Start of Data shown

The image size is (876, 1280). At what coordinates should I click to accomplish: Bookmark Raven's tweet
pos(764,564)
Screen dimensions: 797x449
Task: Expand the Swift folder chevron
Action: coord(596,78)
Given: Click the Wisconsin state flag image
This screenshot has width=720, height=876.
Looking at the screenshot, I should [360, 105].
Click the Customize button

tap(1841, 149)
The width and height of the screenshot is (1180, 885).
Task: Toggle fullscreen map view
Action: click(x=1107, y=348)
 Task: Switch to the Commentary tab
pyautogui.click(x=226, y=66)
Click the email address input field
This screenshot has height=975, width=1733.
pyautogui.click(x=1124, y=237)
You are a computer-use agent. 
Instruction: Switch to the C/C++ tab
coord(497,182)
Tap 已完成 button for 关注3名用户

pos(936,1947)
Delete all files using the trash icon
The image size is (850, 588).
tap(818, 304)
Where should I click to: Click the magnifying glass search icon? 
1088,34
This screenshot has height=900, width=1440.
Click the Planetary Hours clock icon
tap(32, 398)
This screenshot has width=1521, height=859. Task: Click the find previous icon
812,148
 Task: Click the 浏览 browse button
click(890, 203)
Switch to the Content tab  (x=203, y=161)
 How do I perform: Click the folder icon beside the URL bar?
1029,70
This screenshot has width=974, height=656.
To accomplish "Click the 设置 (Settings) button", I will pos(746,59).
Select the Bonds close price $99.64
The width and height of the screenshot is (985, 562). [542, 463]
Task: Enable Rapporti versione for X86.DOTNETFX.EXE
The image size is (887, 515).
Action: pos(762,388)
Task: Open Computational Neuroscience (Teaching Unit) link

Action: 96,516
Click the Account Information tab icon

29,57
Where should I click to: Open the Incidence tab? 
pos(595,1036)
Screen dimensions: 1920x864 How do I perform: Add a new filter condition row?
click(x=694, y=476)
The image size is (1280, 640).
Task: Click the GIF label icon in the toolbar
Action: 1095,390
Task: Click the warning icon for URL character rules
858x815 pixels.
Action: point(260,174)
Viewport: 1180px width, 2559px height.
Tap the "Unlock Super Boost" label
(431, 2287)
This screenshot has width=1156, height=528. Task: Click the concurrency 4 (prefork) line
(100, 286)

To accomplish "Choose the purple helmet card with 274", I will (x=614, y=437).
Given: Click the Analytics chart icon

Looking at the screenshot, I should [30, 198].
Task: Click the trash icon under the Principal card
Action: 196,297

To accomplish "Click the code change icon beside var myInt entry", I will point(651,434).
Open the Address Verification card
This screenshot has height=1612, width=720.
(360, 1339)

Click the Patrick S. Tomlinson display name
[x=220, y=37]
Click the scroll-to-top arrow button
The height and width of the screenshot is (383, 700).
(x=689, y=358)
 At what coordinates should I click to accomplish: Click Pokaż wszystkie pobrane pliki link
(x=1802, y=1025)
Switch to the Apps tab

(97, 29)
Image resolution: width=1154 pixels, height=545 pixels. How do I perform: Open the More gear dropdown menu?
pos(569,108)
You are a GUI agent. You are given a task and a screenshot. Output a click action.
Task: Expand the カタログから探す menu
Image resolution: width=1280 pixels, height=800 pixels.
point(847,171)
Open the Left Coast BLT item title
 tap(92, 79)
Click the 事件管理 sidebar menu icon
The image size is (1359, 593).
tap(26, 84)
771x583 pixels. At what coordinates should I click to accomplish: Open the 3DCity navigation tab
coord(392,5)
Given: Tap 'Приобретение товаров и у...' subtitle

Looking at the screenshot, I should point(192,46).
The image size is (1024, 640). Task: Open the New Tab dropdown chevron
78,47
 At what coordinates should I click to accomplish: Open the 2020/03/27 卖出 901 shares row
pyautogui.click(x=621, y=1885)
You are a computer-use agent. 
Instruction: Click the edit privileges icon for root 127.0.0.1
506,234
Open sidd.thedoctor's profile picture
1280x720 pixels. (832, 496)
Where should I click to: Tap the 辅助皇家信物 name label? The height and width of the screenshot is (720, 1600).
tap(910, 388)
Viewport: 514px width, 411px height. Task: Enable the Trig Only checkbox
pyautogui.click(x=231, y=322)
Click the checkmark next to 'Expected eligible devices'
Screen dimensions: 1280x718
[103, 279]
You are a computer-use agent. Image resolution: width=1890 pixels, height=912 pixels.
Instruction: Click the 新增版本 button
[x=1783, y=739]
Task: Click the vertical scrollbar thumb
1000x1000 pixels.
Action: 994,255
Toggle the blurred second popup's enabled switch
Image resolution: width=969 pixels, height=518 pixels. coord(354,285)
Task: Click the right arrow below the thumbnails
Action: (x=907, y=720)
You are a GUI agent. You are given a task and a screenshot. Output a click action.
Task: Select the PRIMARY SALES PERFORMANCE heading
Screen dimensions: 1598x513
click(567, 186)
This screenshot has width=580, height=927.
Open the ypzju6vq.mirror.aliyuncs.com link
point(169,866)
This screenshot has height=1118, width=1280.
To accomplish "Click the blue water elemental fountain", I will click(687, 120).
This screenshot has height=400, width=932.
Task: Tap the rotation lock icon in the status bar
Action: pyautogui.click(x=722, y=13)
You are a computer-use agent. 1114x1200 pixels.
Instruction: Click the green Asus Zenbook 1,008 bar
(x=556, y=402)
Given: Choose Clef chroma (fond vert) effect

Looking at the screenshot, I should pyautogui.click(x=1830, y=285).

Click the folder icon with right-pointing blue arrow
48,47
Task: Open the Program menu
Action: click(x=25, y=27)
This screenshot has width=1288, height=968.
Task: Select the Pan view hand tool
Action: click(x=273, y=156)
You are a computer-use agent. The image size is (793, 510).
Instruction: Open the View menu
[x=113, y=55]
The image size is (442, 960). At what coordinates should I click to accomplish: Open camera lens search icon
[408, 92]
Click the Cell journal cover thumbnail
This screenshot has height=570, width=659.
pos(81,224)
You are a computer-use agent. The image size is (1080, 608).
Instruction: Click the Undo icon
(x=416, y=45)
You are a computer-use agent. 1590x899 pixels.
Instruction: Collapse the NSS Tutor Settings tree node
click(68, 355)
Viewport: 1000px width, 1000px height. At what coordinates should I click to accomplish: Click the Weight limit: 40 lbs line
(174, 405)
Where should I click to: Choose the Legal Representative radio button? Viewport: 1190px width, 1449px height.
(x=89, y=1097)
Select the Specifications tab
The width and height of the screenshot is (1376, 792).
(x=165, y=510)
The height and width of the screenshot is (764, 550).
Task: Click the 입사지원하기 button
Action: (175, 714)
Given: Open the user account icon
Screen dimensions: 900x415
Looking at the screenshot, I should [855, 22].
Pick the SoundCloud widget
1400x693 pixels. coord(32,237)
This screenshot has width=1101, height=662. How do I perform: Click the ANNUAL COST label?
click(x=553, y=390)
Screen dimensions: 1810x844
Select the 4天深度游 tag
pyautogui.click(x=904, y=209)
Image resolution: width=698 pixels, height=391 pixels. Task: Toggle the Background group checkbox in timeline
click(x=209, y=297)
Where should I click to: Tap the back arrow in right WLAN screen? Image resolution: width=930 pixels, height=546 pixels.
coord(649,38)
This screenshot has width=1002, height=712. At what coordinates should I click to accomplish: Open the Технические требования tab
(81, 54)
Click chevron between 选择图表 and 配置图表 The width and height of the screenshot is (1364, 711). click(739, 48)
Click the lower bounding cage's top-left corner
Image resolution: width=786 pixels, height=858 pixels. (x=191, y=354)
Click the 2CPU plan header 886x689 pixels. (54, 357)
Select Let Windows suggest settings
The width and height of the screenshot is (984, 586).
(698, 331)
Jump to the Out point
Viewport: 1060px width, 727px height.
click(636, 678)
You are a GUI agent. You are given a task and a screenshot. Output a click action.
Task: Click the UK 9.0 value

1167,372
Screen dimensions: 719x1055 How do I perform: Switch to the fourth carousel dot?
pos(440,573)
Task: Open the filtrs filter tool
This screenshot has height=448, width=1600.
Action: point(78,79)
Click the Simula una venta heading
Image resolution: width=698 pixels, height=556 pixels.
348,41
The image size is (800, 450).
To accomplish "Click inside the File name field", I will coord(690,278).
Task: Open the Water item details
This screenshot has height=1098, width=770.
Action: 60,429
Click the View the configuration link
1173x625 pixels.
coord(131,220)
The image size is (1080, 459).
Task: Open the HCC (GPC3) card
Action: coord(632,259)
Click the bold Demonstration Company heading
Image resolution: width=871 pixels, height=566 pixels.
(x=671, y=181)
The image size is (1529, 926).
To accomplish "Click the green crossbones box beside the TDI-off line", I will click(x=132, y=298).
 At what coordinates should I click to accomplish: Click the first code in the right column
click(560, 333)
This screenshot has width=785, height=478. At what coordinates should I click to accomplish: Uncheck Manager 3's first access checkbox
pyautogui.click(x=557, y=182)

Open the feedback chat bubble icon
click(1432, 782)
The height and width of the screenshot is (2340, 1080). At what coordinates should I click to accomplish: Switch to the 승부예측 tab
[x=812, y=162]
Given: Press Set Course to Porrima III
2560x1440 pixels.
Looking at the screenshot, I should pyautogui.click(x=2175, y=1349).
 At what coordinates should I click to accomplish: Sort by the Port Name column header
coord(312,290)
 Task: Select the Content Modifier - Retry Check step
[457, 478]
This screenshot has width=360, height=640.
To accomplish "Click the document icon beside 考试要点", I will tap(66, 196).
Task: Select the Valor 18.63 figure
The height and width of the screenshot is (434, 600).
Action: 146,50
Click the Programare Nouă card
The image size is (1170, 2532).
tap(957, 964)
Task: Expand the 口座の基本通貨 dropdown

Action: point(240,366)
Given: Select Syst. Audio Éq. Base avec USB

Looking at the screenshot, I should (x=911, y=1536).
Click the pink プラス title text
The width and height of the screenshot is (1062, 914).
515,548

End of Data shown

**Action item**
The answer must be the line containing "The image size is (800, 450)." and every line after it through the end of the records, repeated exactly.

**Solution to the problem**
The image size is (800, 450).
To accomplish "Click inside the File name field", I will coord(690,278).
Task: Open the Water item details
This screenshot has height=1098, width=770.
Action: 60,429
Click the View the configuration link
1173x625 pixels.
coord(131,220)
The image size is (1080, 459).
Task: Open the HCC (GPC3) card
Action: coord(632,259)
Click the bold Demonstration Company heading
Image resolution: width=871 pixels, height=566 pixels.
(x=671, y=181)
The image size is (1529, 926).
To accomplish "Click the green crossbones box beside the TDI-off line", I will click(x=132, y=298).
 At what coordinates should I click to accomplish: Click the first code in the right column
click(560, 333)
This screenshot has width=785, height=478. At what coordinates should I click to accomplish: Uncheck Manager 3's first access checkbox
pyautogui.click(x=557, y=182)

Open the feedback chat bubble icon
click(1432, 782)
The height and width of the screenshot is (2340, 1080). At what coordinates should I click to accomplish: Switch to the 승부예측 tab
[x=812, y=162]
Given: Press Set Course to Porrima III
2560x1440 pixels.
Looking at the screenshot, I should pyautogui.click(x=2175, y=1349).
 At what coordinates should I click to accomplish: Sort by the Port Name column header
coord(312,290)
 Task: Select the Content Modifier - Retry Check step
[457, 478]
This screenshot has width=360, height=640.
To accomplish "Click the document icon beside 考试要点", I will tap(66, 196).
Task: Select the Valor 18.63 figure
The height and width of the screenshot is (434, 600).
Action: 146,50
Click the Programare Nouă card
The image size is (1170, 2532).
tap(957, 964)
Task: Expand the 口座の基本通貨 dropdown

Action: point(240,366)
Given: Select Syst. Audio Éq. Base avec USB

Looking at the screenshot, I should (x=911, y=1536).
Click the pink プラス title text
The width and height of the screenshot is (1062, 914).
515,548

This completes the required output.